**ABOUT THIS TASK:** Starting with the line that contains "Instruction: Open the Calendar" and ending with the last line of the listing, print each line exactly. Pictures stay out.
------ RECORD EXCERPTS
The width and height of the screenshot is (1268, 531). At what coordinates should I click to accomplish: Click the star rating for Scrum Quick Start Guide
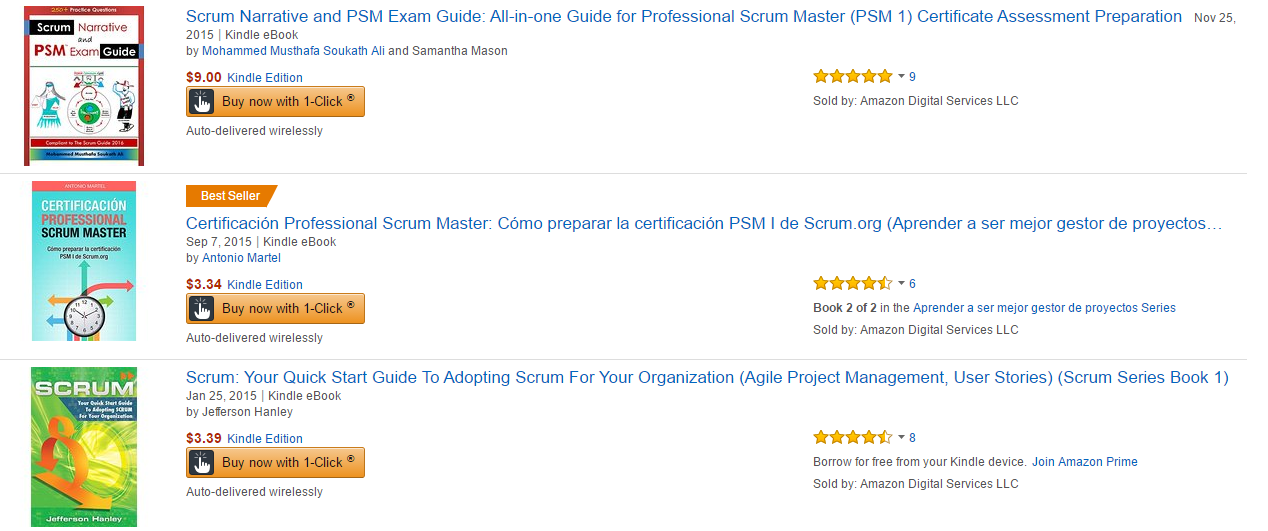tap(852, 437)
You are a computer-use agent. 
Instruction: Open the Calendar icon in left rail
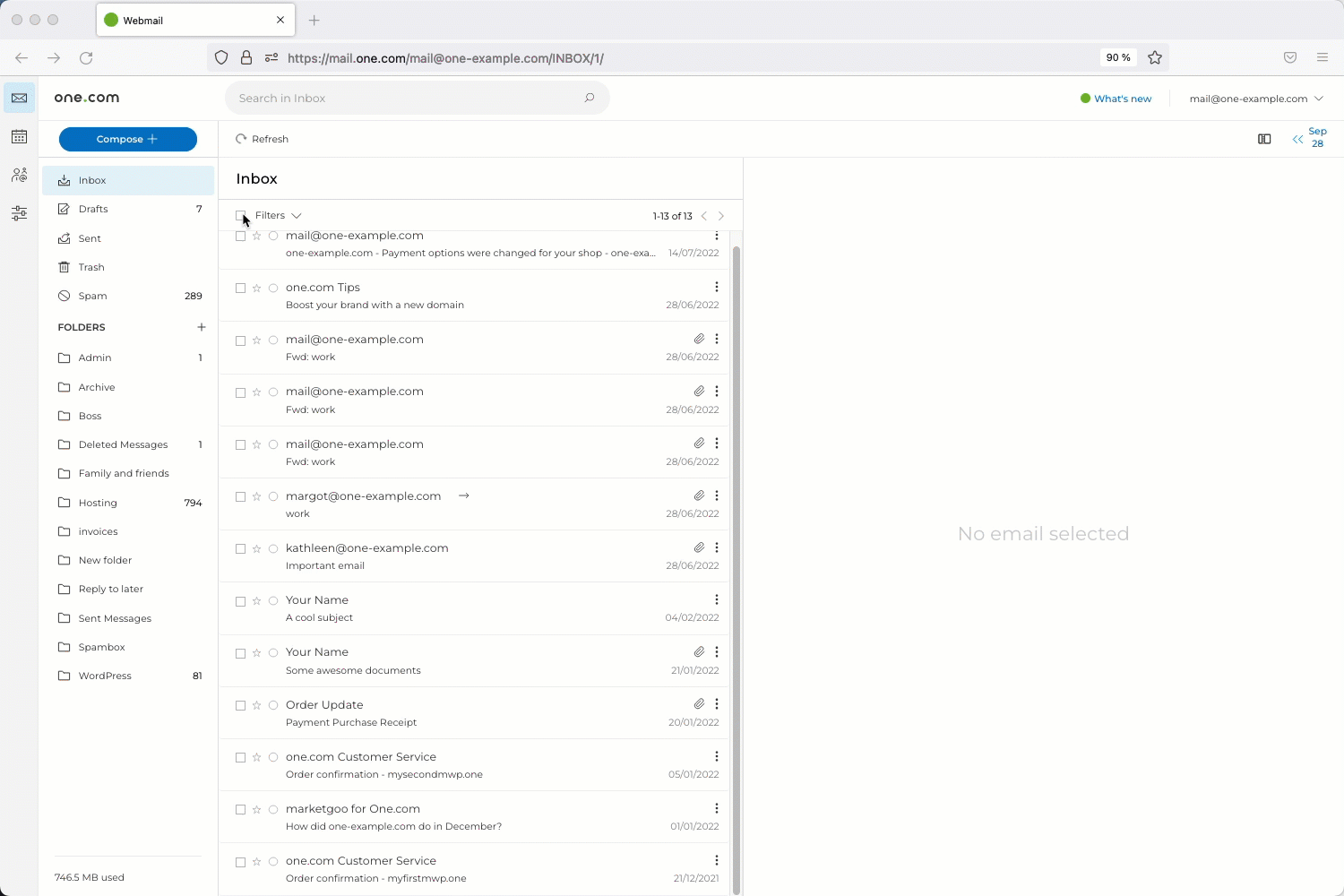(19, 137)
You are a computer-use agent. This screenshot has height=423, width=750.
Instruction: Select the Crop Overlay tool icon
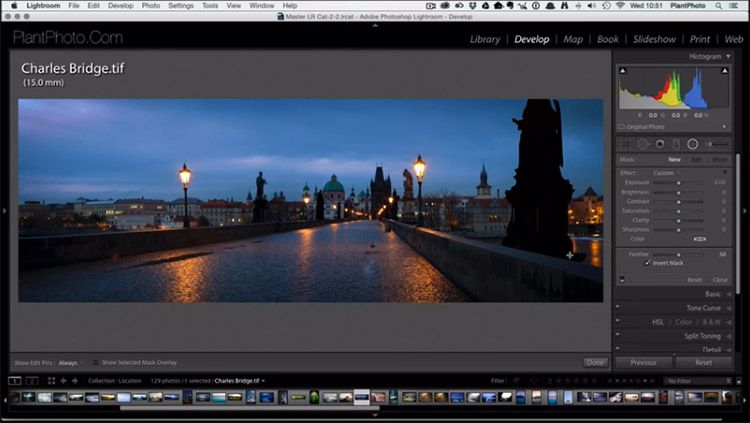coord(625,144)
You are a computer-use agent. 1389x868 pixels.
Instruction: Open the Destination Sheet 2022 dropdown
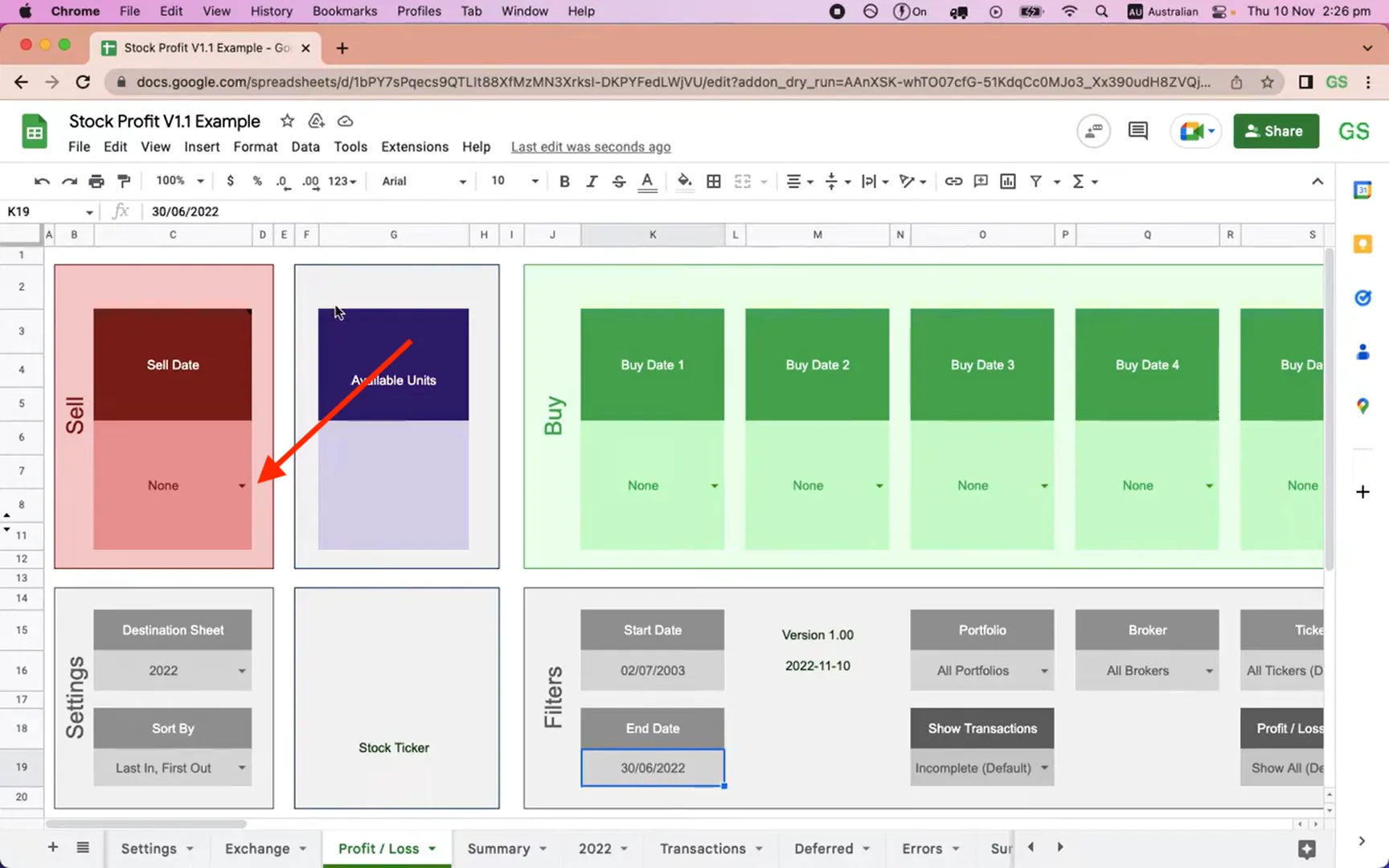click(242, 671)
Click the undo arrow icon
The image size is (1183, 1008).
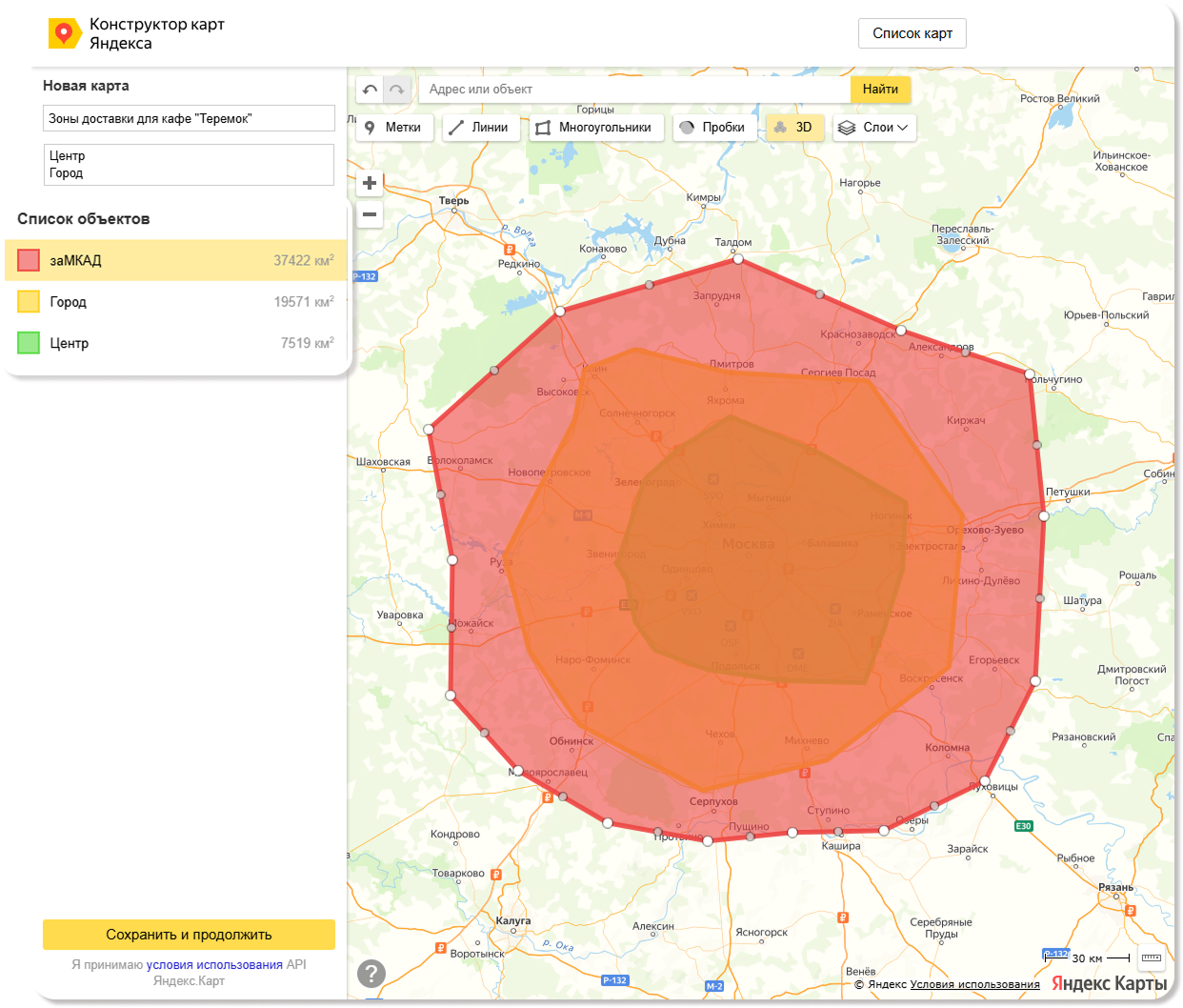(371, 90)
------------
**ANSWER TO THE PROBLEM:**
Instruction: Open the Calendar icon in left rail
(19, 137)
You are a computer-use agent. This screenshot has height=423, width=750.
Instruction: Select the Crop Overlay tool icon
coord(625,144)
You are a computer-use agent. 1389x868 pixels.
Instruction: Open the Destination Sheet 2022 dropdown
click(242, 671)
Click the undo arrow icon
The image size is (1183, 1008).
(371, 90)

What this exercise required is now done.